First, they had the good sense to reexamine fundamentally the previous owners’ decision to tear down Fenway and replace it with a phony version of the real thing. There weren’t a lot of us at the time who opposed that decision except for a courageous band of fans who called themselves the Save Fenway group. Massachusetts, which to its credit had never put a dime of the taxpayers’ money into a professional sports team, committed both itself and the City of Boston to hundreds of millions of dollars in public subsidies for the proposed new ballpark.

Fortunately, the new ownership group understood what many native Bostonians did not - that we had a jewel of a ballpark that, with some tender loving care, could both expand the number of seats and preserve its special history and atmosphere in a way that almost no other major ballpark has been able to do. The results have been spectacular. The cost is a fraction of what the new ballpark would have entailed, and the experience of watching a ballgame at Fenway is as good as anyone could possibly enjoy.

Secondly, they have turned the Red Sox into one of our best and most important civic institutions. Since 2002, the Red Sox Foundation has contributed more than $30 million to important charitable causes in and around Boston. The Jimmy Fund has always been a Red Sox favorite, but the Red Sox Scholars program, the Dimock Community Health Center in Roxbury, and athletic programs for children in Greater Boston have all benefited from an expanded notion of what the Red Sox mean to this community.

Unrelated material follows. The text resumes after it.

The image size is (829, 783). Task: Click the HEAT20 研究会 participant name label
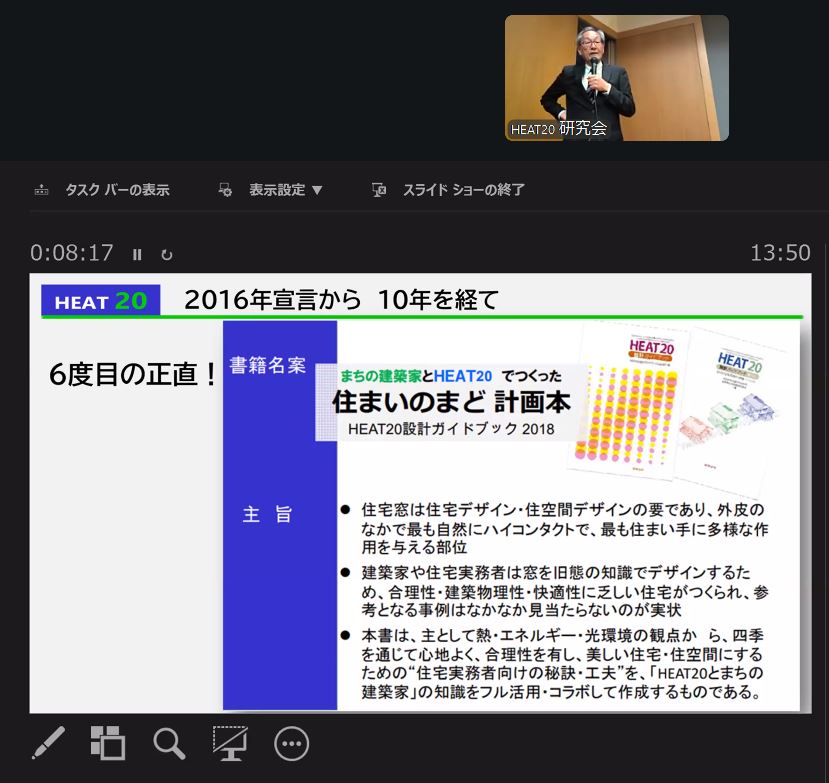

Nobody can tell us at this point in the season whether the Sox will be hoisting another world championship banner at Fenway in October. But we know that we are already on track to another exciting season, and that thanks to a bunch of out-of-towners, the Red Sox have set the standard for civic and community engagement for the nation’s professional sports teams.
Michael Dukakis is the former three-term governor of Massachusetts and now a professor at Northeastern University.